» **Problem requirements**: Could you repeat the text on the paper implementation of community-aware collaborative filtering word for word?

» **Source document**:
Start

# Paper Implementation: An Improved Collaborative Filtering Recommendation Algorithm and Recommendation Strategy

This project is based on the paper “An Improved Collaborative Filtering Recommendation Algorithm and Recommendation Strategy” by Xiaofeng Li and Dong Li ​. All research rights and intellectual property belong to the original authors under the Creative Commons Attribution License. We—Matteo and Julian, students at the University of Bolzano—have chosen this work as the foundation for a full analysis and software implementation of its proposed methods, in order to both validate and extend its contributions to community‑aware collaborative filtering.

## 1. Introduction

Li & Li (2019) address key limitations of traditional collaborative filtering (CF)—data sparsity, cold start, and scalability—by integrating overlapping community detection into the CF pipeline. They propose two algorithms to mine user communities from a social network projection of user–item interactions (central‑node‐based and k‑faction). By localizing neighbor selection within these communities and combining rating‐based similarity with category‐based similarity, they demonstrate significant reductions in MAE and RMSE on MovieLens‑100K.

## 2. Implementation Roadmap

Below is our high‑level plan to reproduce and extend Li & Li’s community‑aware CF framework:

1. **Dataset Preparation**
   - Download and preprocess the MovieLens 100K dataset.

End

» **Supplied material**:
Start

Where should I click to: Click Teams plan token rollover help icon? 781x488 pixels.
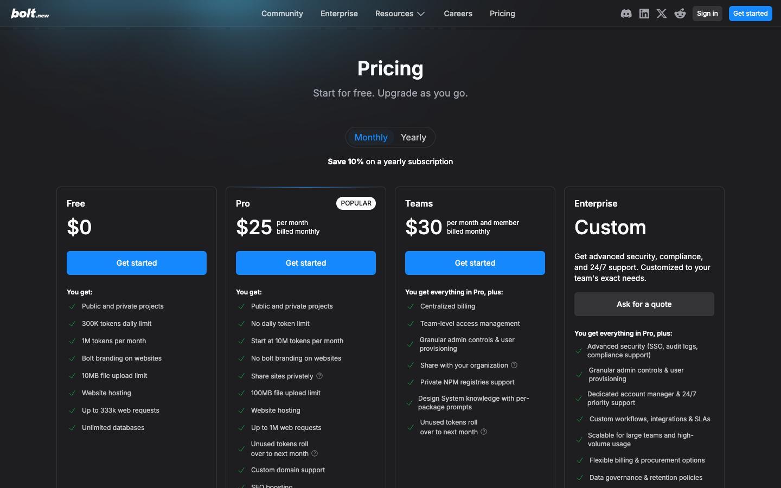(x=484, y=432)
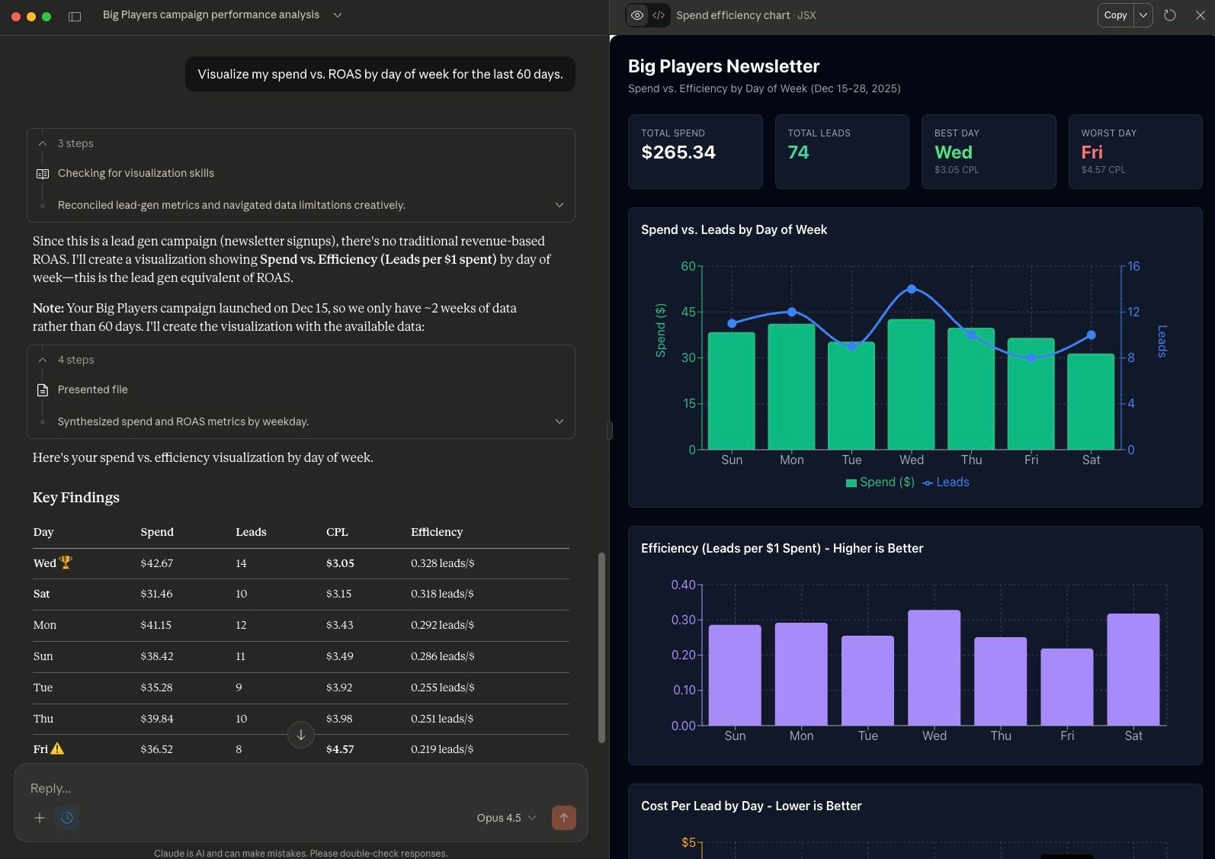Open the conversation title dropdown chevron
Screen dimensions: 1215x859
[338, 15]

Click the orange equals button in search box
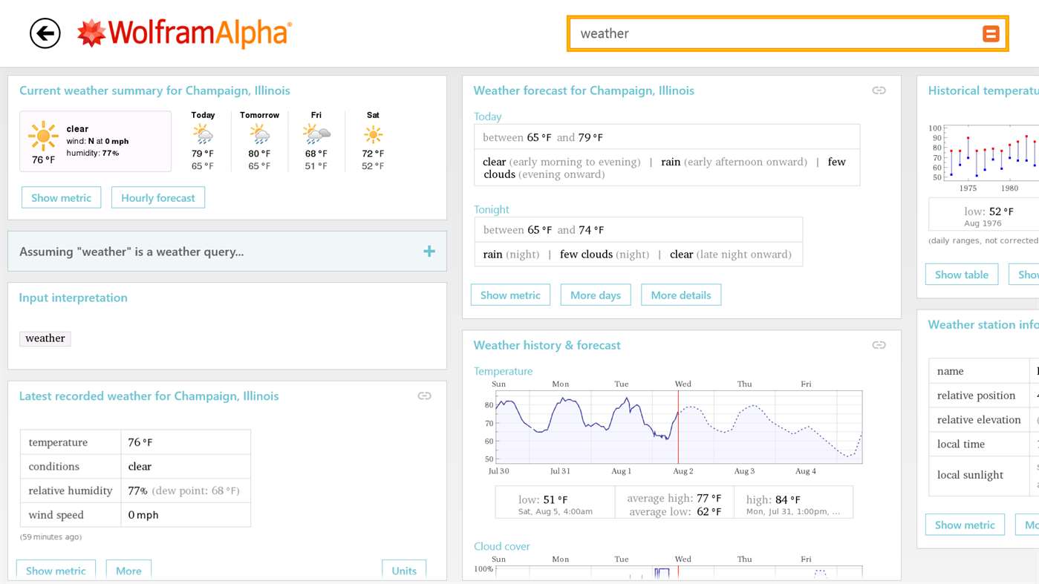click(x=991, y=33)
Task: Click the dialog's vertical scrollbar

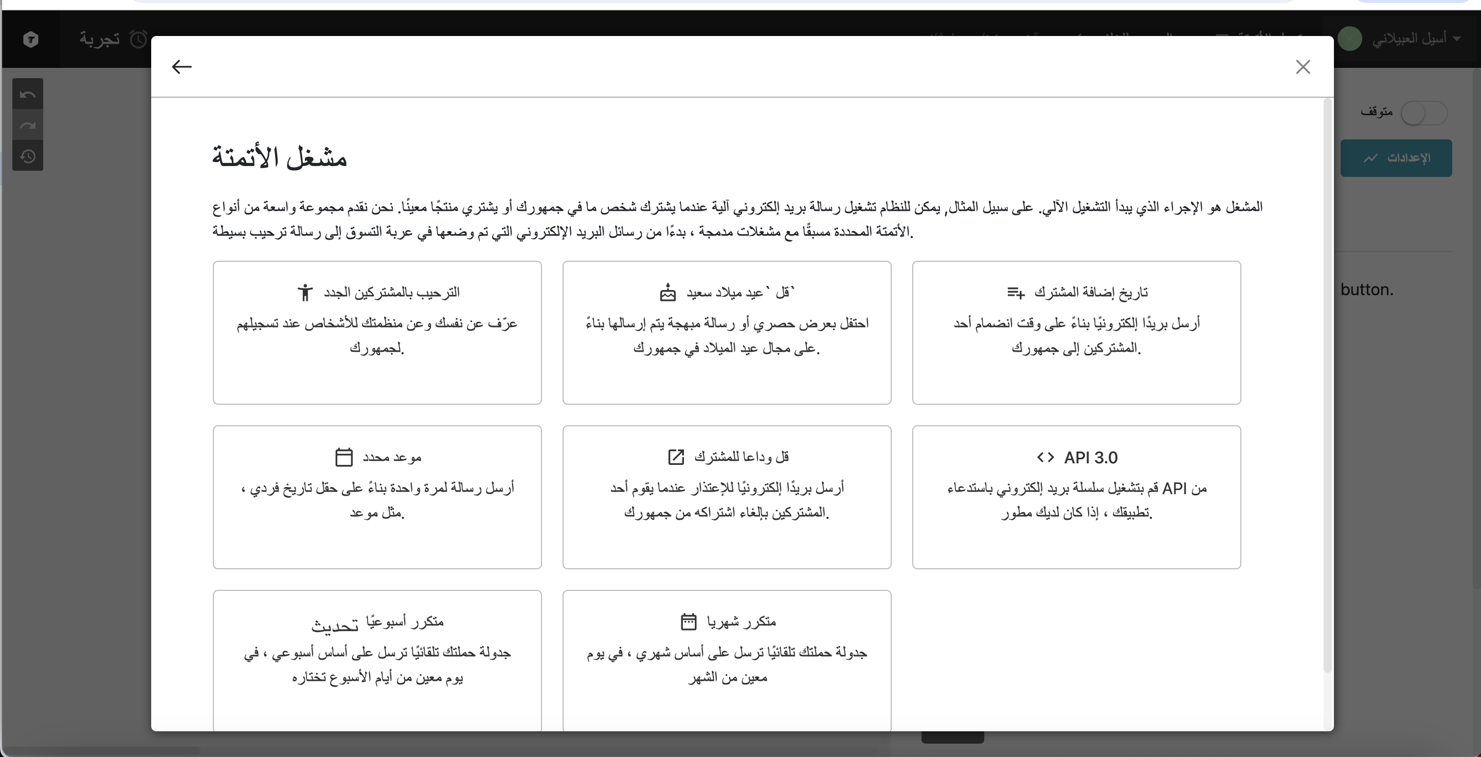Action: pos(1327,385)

End
Start

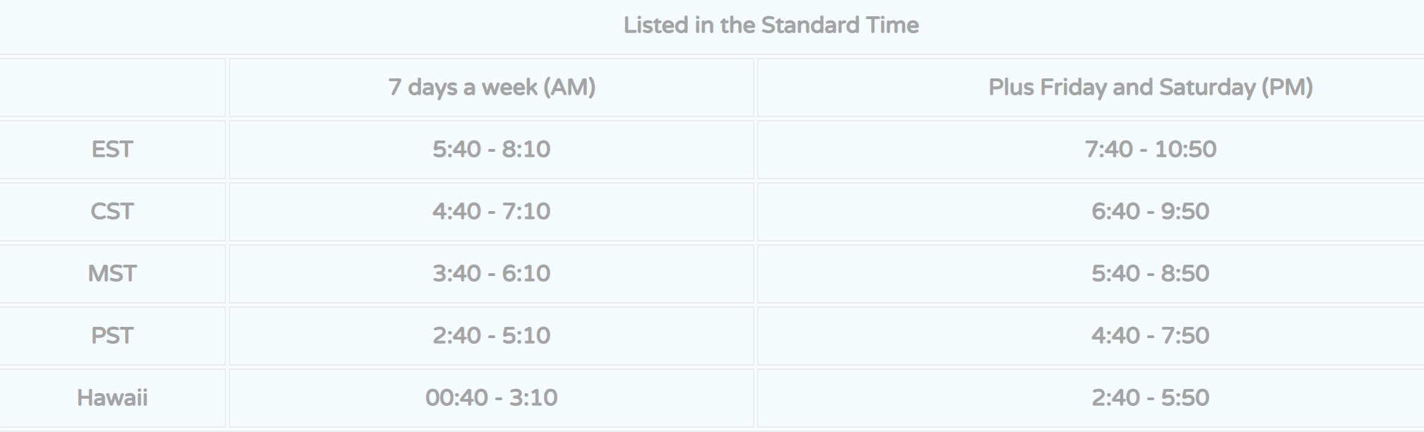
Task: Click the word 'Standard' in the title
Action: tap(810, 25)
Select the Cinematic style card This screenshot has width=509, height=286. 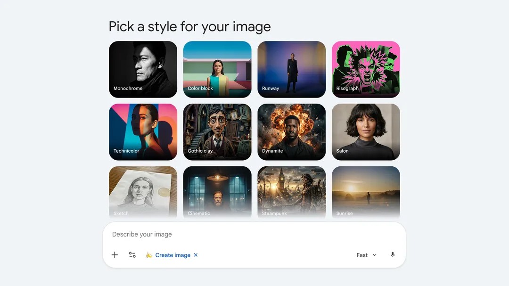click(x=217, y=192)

End
Start

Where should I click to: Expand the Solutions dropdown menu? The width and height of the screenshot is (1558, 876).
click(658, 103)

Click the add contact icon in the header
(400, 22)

End

» **Expected answer**:
# Paper Implementation: An Improved Collaborative Filtering Recommendation Algorithm and Recommendation Strategy

This project is based on the paper “An Improved Collaborative Filtering Recommendation Algorithm and Recommendation Strategy” by Xiaofeng Li and Dong Li ​. All research rights and intellectual property belong to the original authors under the Creative Commons Attribution License. We—Matteo and Julian, students at the University of Bolzano—have chosen this work as the foundation for a full analysis and software implementation of its proposed methods, in order to both validate and extend its contributions to community‑aware collaborative filtering.

## 1. Introduction

Li & Li (2019) address key limitations of traditional collaborative filtering (CF)—data sparsity, cold start, and scalability—by integrating overlapping community detection into the CF pipeline. They propose two algorithms to mine user communities from a social network projection of user–item interactions (central‑node‐based and k‑faction). By localizing neighbor selection within these communities and combining rating‐based similarity with category‐based similarity, they demonstrate significant reductions in MAE and RMSE on MovieLens‑100K.

## 2. Implementation Roadmap

Below is our high‑level plan to reproduce and extend Li & Li’s community‑aware CF framework:

1. **Dataset Preparation**
   - Download and preprocess the MovieLens 100K dataset.